2. Onboard the new HR source to Identity Security Cloud according to these steps.

   1. As with any new source, ensure that you have proper connectivity to the new HR system. It is a good idea to review any out-of-the-box schemas on the new connector to make sure all required attributes are present and/or mapped.

   2. Whether using a direct connection or a delimited file source, allowing several days' worth of regular aggregations to run lets you confirm that connectivity and orchestration operations are reliable.

   3. Be sure to configure the proper manager correlation(s) for the new HR source.

3. Correlate accounts in the new HR source to existing identities.

   1. For both the existing HR source and the new one, set up correlation to the identity attribute that your planning phase identified as correlative data. For example, if employee number is going to be the same in both sources and it is currently mapped to the Employee Number identity attribute in the existing identity profile, then the configuration below accomplishes the proper correlation:
      

   2. Because the new HR source is not authoritative yet, looking at the uncorrelated accounts report in the new source can help identify any problem accounts.

4. Create a new identity profile based on the new HR source. At first, the new identity is automatically created with a lower identity profile priority. Before switching priorities, make sure that the appropriate identity profile values are mapped.

   1. Navigate to the profile’s Mappings tab and mimic the same mappings from the old HR source's identity profile. In the Source dropdown on each attribute, select the existing HR source then select the existing HR source attribute and any transforms which are configured for it.

   2. Apply changes and ensure that the identity count for the old and new identity profiles is the same. 

   3. Verify that users' identity attributes still reflect the old / existing HR source.
      
      

5. Change the priority of the new identity profile to take precedence over the old identity profile by following the steps documented here.

   1. At this point, the identities' attributes still reflect the existing HR data, so changes to identities are not perceived yet.

6. Verify that identities have migrated from the old to the new identity profiles.

   1. Easily check by looking at the identity counts for each profile from the Identity Profiles page. You can also leverage Search, as well as spot-checking individual identities.

7. If role change needs were identified during the planning stage, now is a good time to make those changes.

   1. Add an “OR” clause to each updated role so that an identity with either the job data associated with the previous HR system or with the new HR system will qualify for role membership.

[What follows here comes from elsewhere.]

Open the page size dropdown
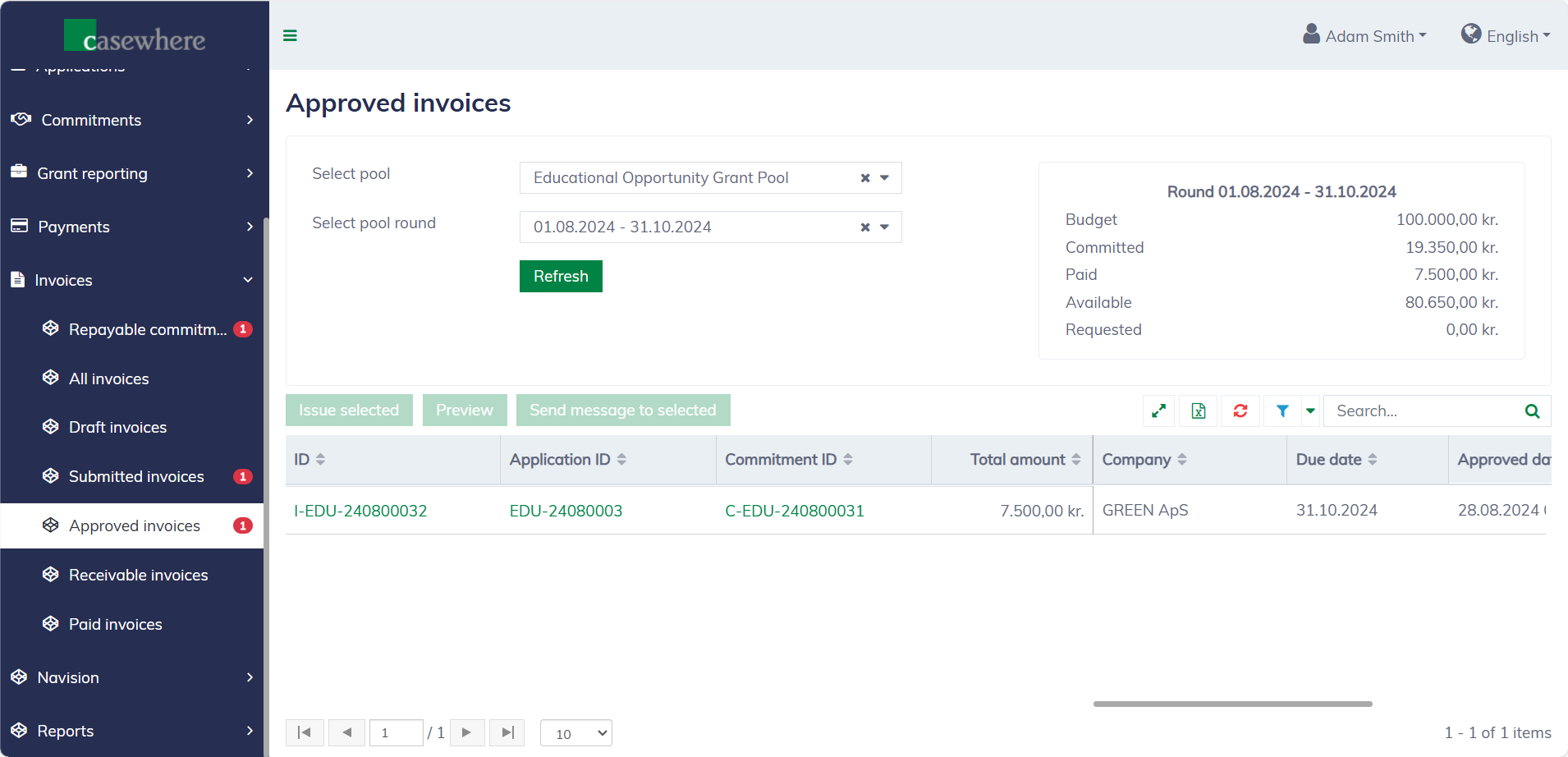point(576,733)
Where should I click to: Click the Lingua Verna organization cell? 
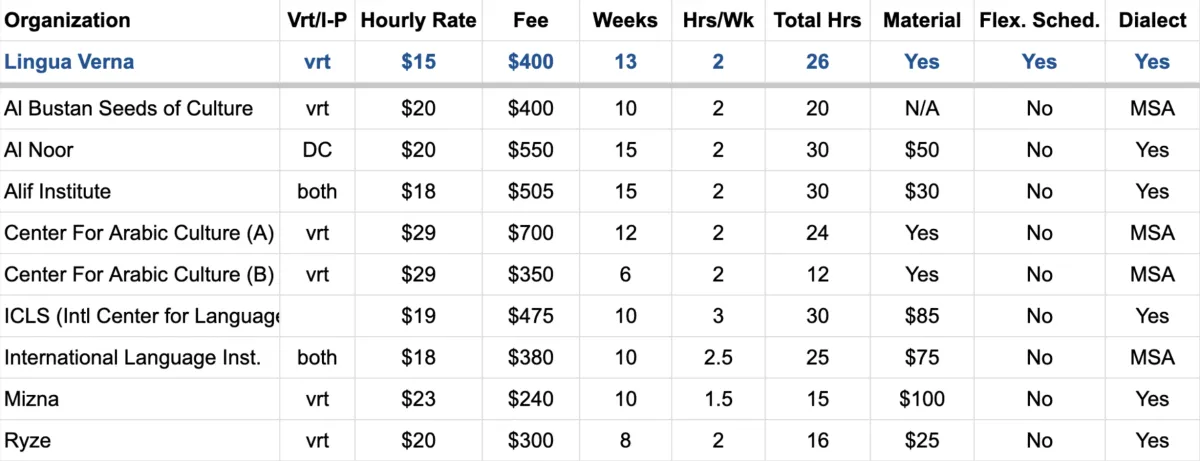coord(140,62)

This is critical for the next step, as it ensures that any data mismatches between systems do not remove users from roles that they should still have.

8. Start introducing updated attribute changes on the new identity profile. For a subset of attributes, update the new identity profile's Mappings > Source dropdown to the new HR source and its related attribute.

   1. Best practice is using firstValid transforms on these attributes. They first look for data within the new HR system, but will return data from the old HR system if it is not found. Roll these out in a slow, controlled manner.

   2. Update the more innocuous attributes first before attempting to update those which drive access. Attributes such as Lifecycle State, Job Title, Department, etc., are often inputs into role membership criteria, so those should be updated after the migration of less critical attributes are confirmed to be working properly.

9. If the new identities are not matched to the old identities, they might still be referenced in several areas such as Governance Groups, Source Owner, App Owner, and Access Profile Owner. These references will point to the old identities and will need to be reconfigured to the new identities.
   
   

10. As a final cleanup item after all identities have been successfully migrated to the new HR source’s identity profile, delete the previous profile from the system. At your organization's discretion, the previous HR source may also be deleted from the tenant.